As with so much in philosophy, this traditional emphasis upon origins was closely tied up with issues of politics. Like many early societies, one’s position in ancient Greece was largely determined by one’s tribal or familial relationships, which is to say, in terms of one’s genealogical origins. It followed then that the truly virtuous man did not act out of abstract ethical principles, but rather out of respect for the ties of kinship and blood; he was expected to put his family before all others and would have found the modern idea of treating all equally bordering on the incomprehensible (the reader is invited to draw their own comparisons here with the intolerant tribalism of today’s identity politics, because I can’t be bothered).
And just as the search for origins reflected a particular social order, so too did the shift towards internal structure and general principles evolve alongside a changing political climate. At the time Thales was writing, political power in ancient Greece was shifting from the palaces of the aristocratic warlords found in Homer, to the forums and marketplaces of the relatively self-contained city-state. As the social horizon extended and life became dominated by the intercourse of trade and commerce, the traditional framework of personal vendettas and historic grudges became increasingly disruptive to the functioning of the community (the reader is invited to draw … well, you get the idea).

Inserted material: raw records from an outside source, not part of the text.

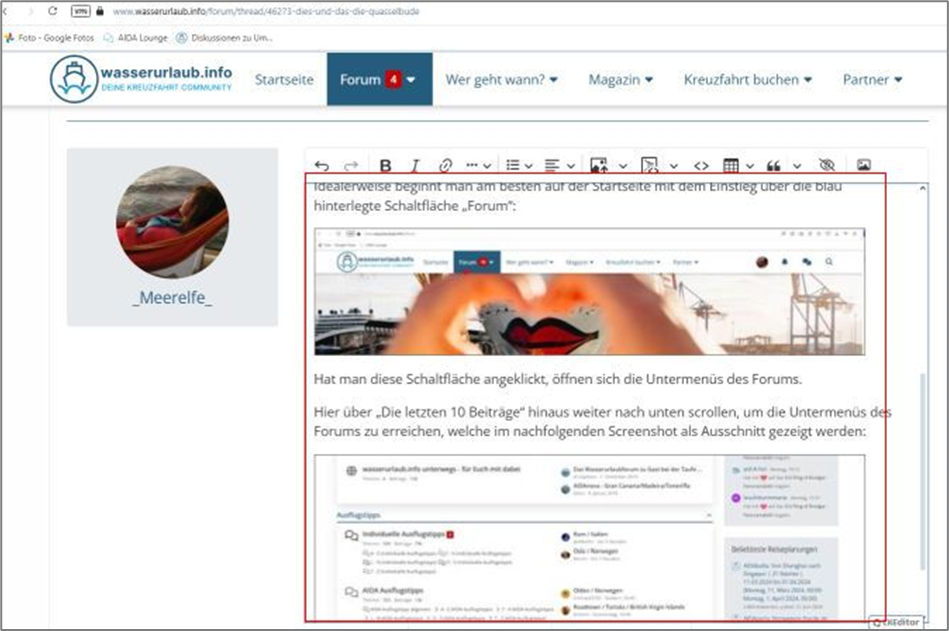
Task: Click the quote marks icon in toolbar
Action: [x=773, y=166]
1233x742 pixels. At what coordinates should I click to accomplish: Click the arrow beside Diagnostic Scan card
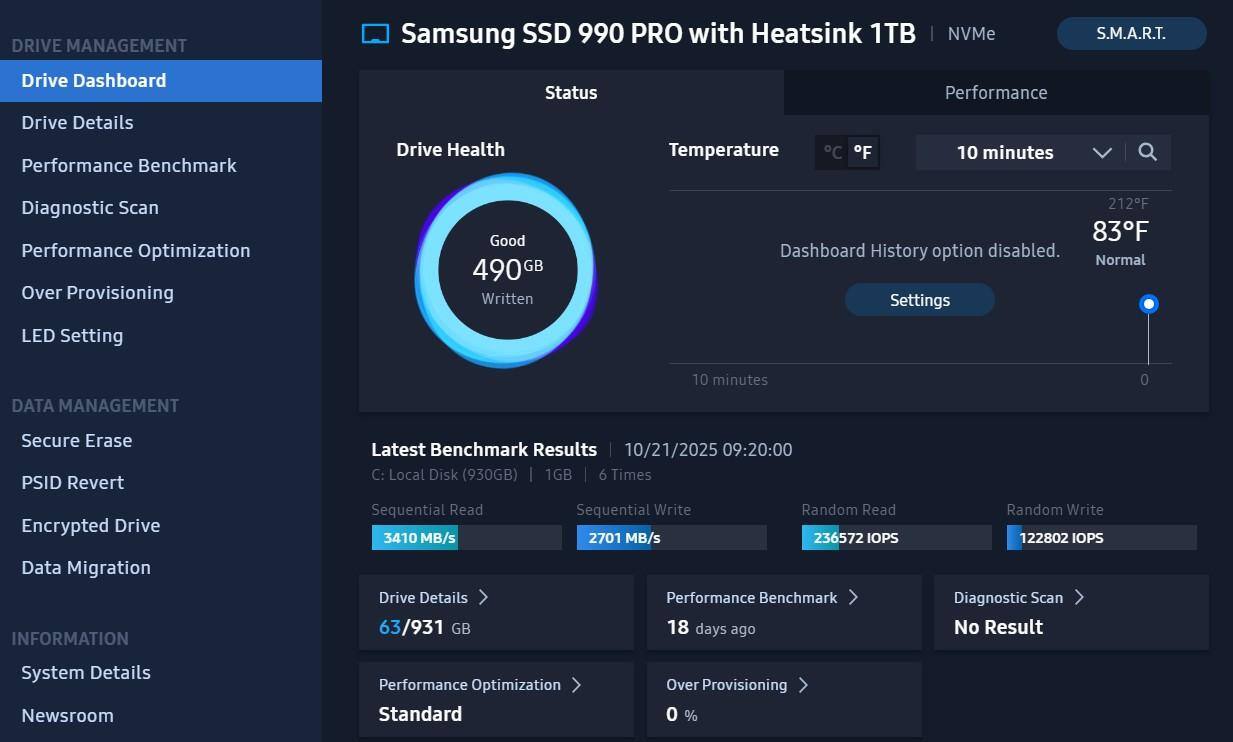(1079, 597)
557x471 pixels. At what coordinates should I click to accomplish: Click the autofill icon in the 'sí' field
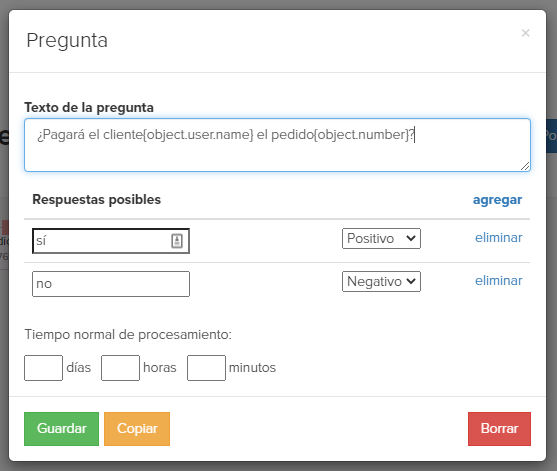coord(177,241)
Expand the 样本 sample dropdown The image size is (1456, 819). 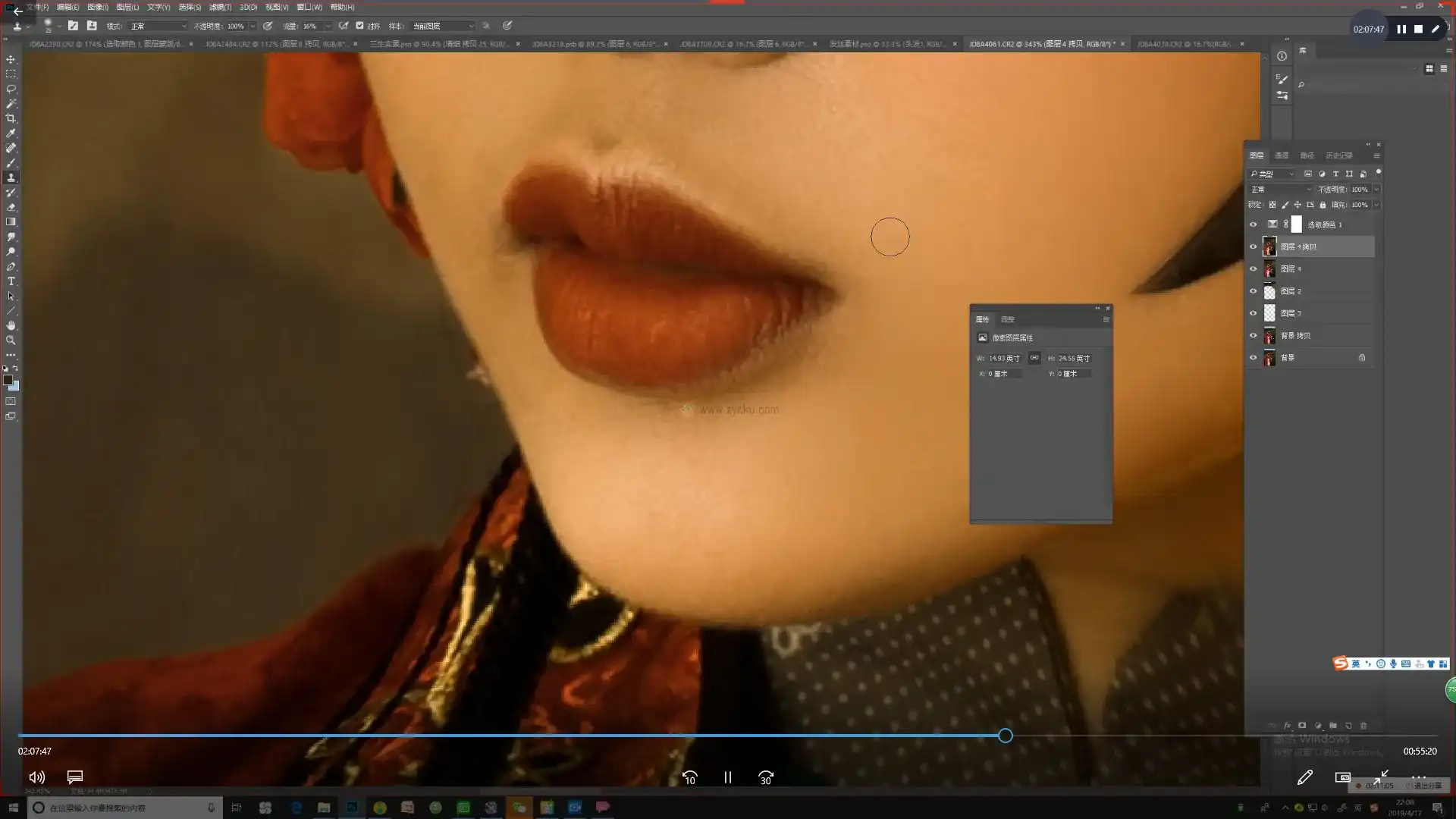tap(443, 26)
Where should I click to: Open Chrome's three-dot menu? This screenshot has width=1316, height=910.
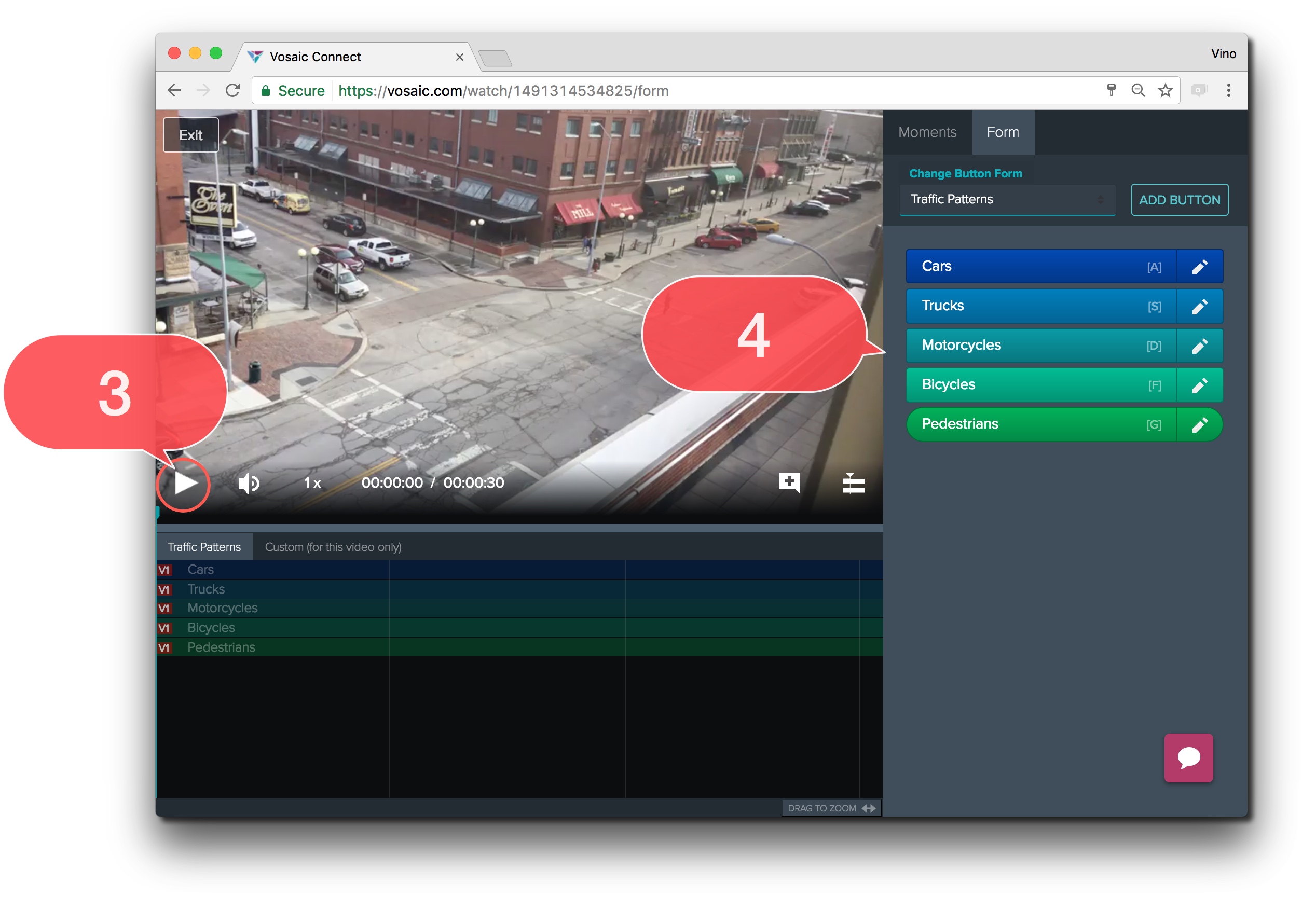(1229, 90)
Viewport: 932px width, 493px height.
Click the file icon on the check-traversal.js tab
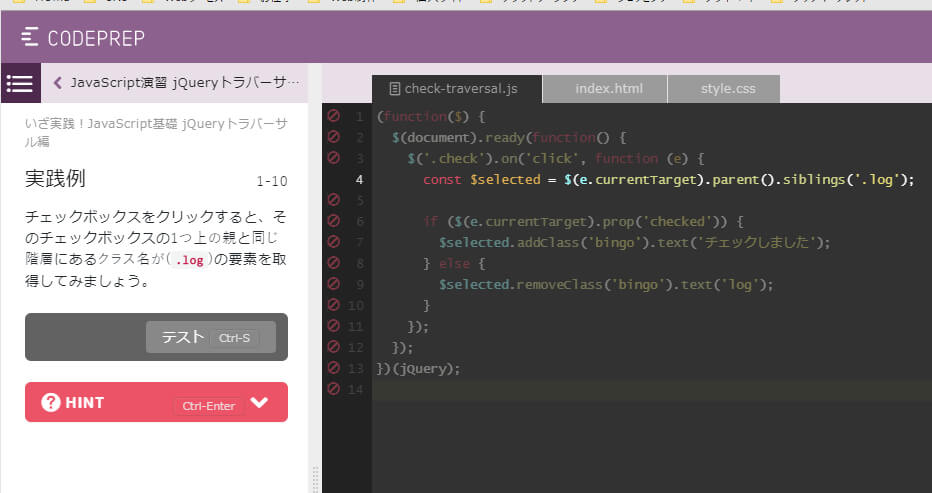click(394, 89)
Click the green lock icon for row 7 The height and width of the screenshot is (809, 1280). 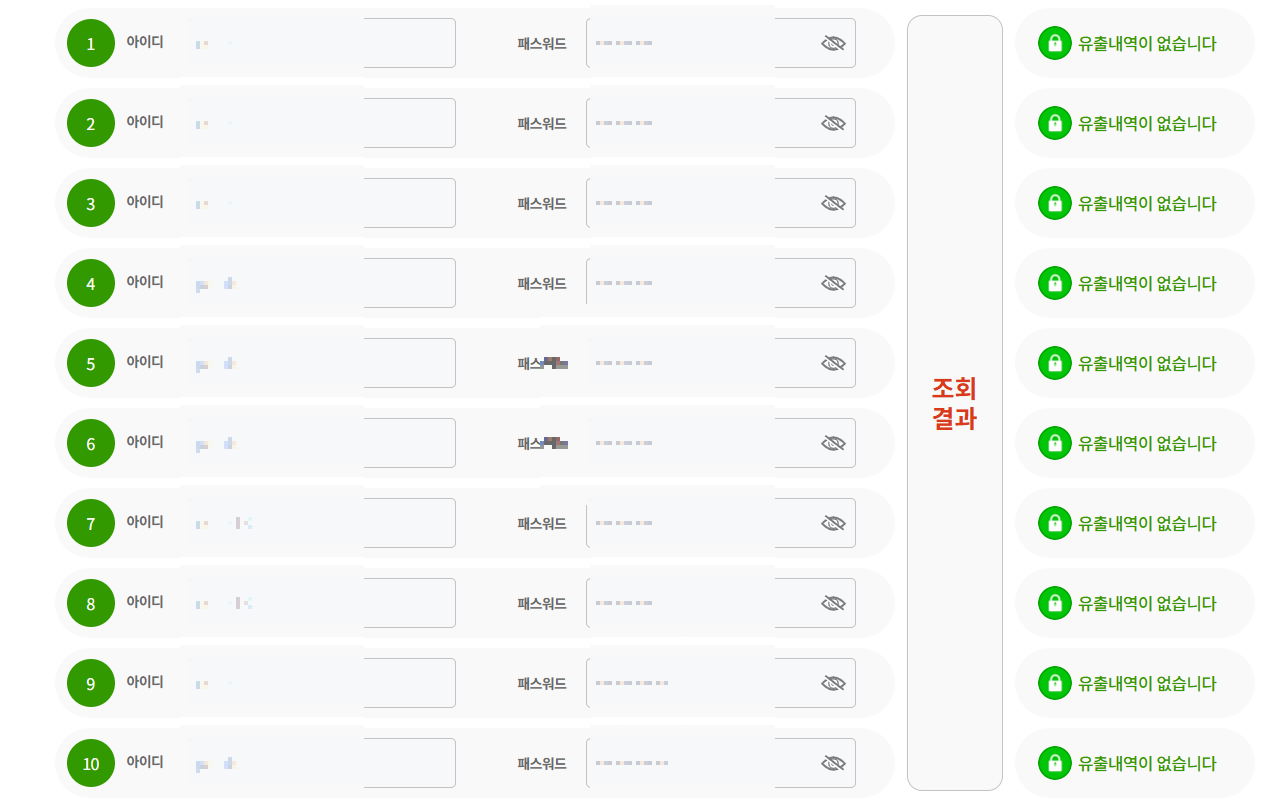pyautogui.click(x=1054, y=523)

And it is precisely in this context that later philosophers like Plato and Aristotle would attempt to rethink the basis of ethics by abstracting to more general principles, and looking inwards to the psyche of their moral agents. Thus we find Plato — speaking through the character of Socrates — interrogating random passers-by as to what it means to be virtuous king or a virtuous father (or even a virtuous slave), and concluding that there must be something they all have in common. In his later work, Plato would come to call this abstract property justice, which he identified as something like maintaining an appropriate balance between the competing passions of the mind — an ethical framework no longer based upon genealogical origins, but the sort of internal structure appropriate for those living in a well-functioning society, and one ultimately derived from Thales’ insistence that everything is made of water.
Ironically then, the reason why Thales of Miletus has a claim to have been the ultimate origin of western philosophy is precisely because he showed that searching for the ultimate origins of anything — exactly what we have just been doing — was not in fact a worthwhile exercise. Welcome to the Philosophy Carpark.